> EXCERPT PROVIDED:
▬▬▬▬▬▬

Door Quotes

I started weekly door quotes on my office door. Just gives me a chance to value one quote from my weekly readings and share it with others. So, I thought I would post it here as well ... this is the quote of the week. (Two this week ... they are connected).

"Not only is recreational sex no fun, but consumer sex is profoundly anti-social. The sexual revolution has retarded people's ability to create community life and to relate to one another. Even worse, our modern sexual moral code does not cultivate an attitude of respect for others, in spite of our elaborate schemes of equality and our hypersensitive habits of speech. To the contrary, our modern sexual ways have led us to believe that we are entitled to use people."
Jennifer Roback Morse from "Smart Sex: Finding Life-Long Love in a Hook-Up World"


We have to ask ourselves where this idea of sexual liberation is really leading us. Its perhaps very clever of us to look down on those poor suppressed souls of days gone by, but again, do we have any real concern for community or are we trapped in individual rights and individual happiness? "If a man wants to sit down while a pregnant woman is standing or walk through a heavy door and let it slam in a woman's face, that is all right. Divorce on an epidemic scale is all right; child abandonment by one parent or another is all right; it is regrettable but still pretty much all right if a divorced parent neglects or refuses to pay child support; promiscuity is all right; adultry is all right. Promiscuity among teenagers is pretty much all right, for "that's the way it is"; abortion as birth control is all right; the prostitution of sex in advertisement and public entertainment is all right. But then, far down this road of freedom, we decide that a few lines ought to be drawn. Child molestation, we wish to say, is not all right, nor is sexual violence, nor is sexual harassment, nor is pregnancy among unmarried teenagers. We are also against venereal diseases, the diseases of promiscuity, though we tend to think that they are the government's responsibility, not ours."

▬▬▬▬▬▬

> WHAT TO PRODUCE: Write the next part of the door-quotes post on sexual liberation and community, beginning right after its final sentence.

> SOURCE DATA:

▬▬▬▬▬▬

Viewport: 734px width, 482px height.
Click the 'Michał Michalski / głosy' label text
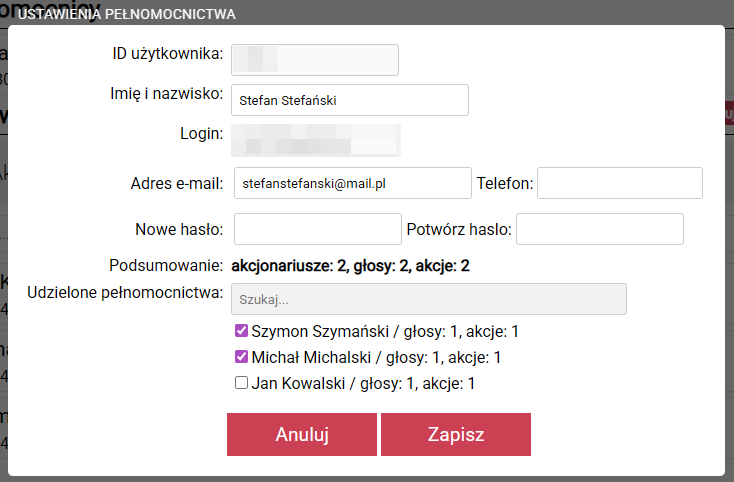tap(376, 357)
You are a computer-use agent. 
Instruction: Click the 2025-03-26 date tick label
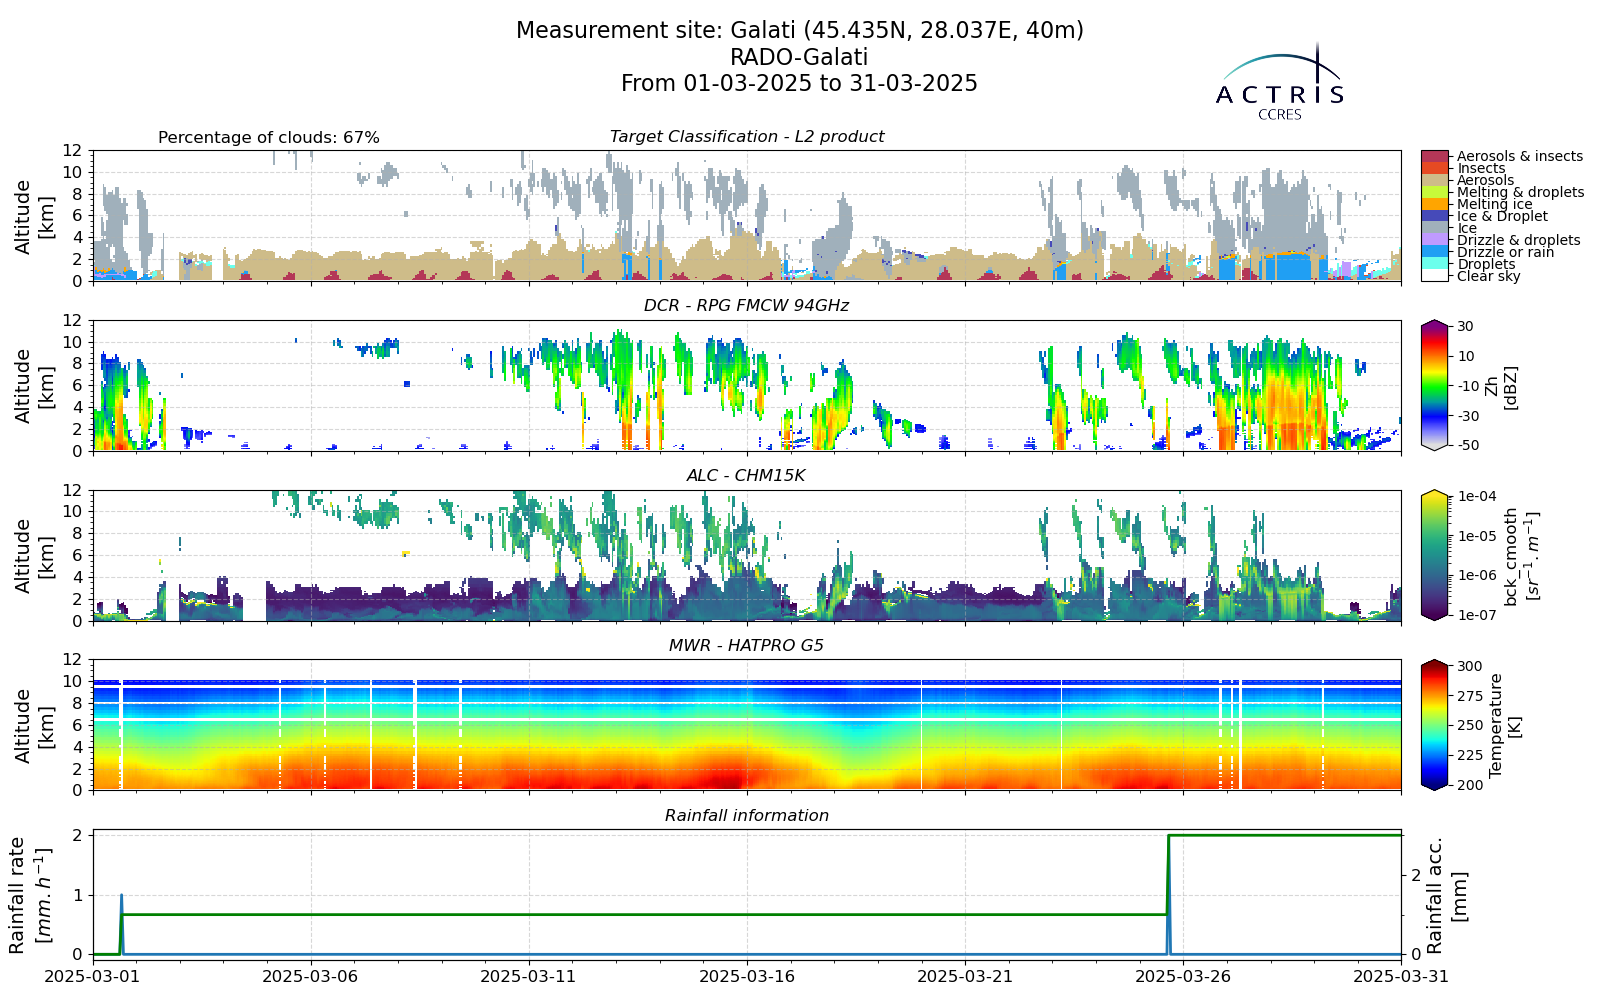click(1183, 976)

▬▬▬▬▬▬

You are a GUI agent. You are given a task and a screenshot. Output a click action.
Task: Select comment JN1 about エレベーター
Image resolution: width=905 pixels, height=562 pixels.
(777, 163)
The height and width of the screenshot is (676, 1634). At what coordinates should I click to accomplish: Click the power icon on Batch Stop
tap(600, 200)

▬▬▬▬▬▬

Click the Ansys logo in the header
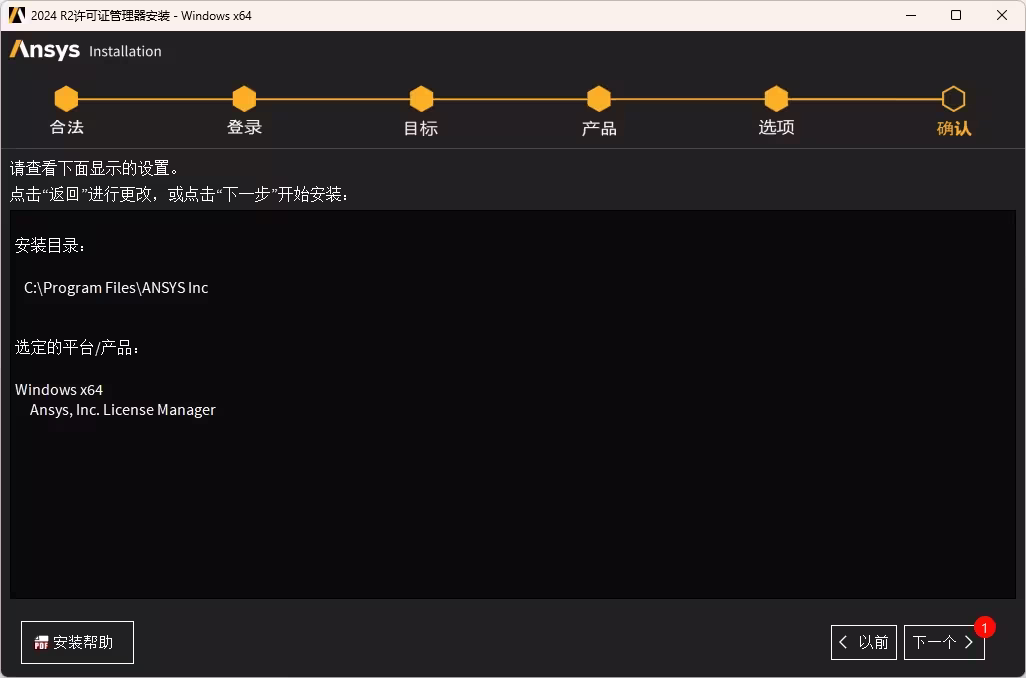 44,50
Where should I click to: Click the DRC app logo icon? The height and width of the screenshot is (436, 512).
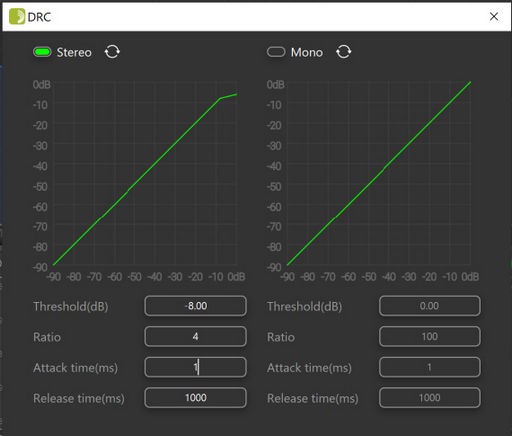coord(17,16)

▬▬▬▬▬▬

> RESULT BELOW:
"In this cult of liberated sexuality, "free" of courtesy, ceremony, responsibility, and restraint, dependent on litigation and expert advise, there is much that is human, sad to say, but there is no sense or sanity. Trying to draw the line where we are trying to draw it, between carelessness and brutality, is like insisting that falling is flying--until you hit the ground-- and then trying to outlaw hitting the ground.

Seeking to "free" sexual love from its old communal restraints, we have "freed" it also of its meaning, its responsibility, and its exaltation. And we have made it more dangerous. We are now living in a sexual atmosphere so polluted and embittered that women must look on virtually any man as a potential assailant, and a man must look on virtually any woman as a potential accuser. And in the midst of this acid rainfall of predation and recimination, we presume to teach our young people that sex can be made "safe"--- by the use of purchased drugs and devises. What a lie! Sex was never safe, and it is less safe now than it has ever been.
----- Wendell Berry from "Sex, Economy and Freedom"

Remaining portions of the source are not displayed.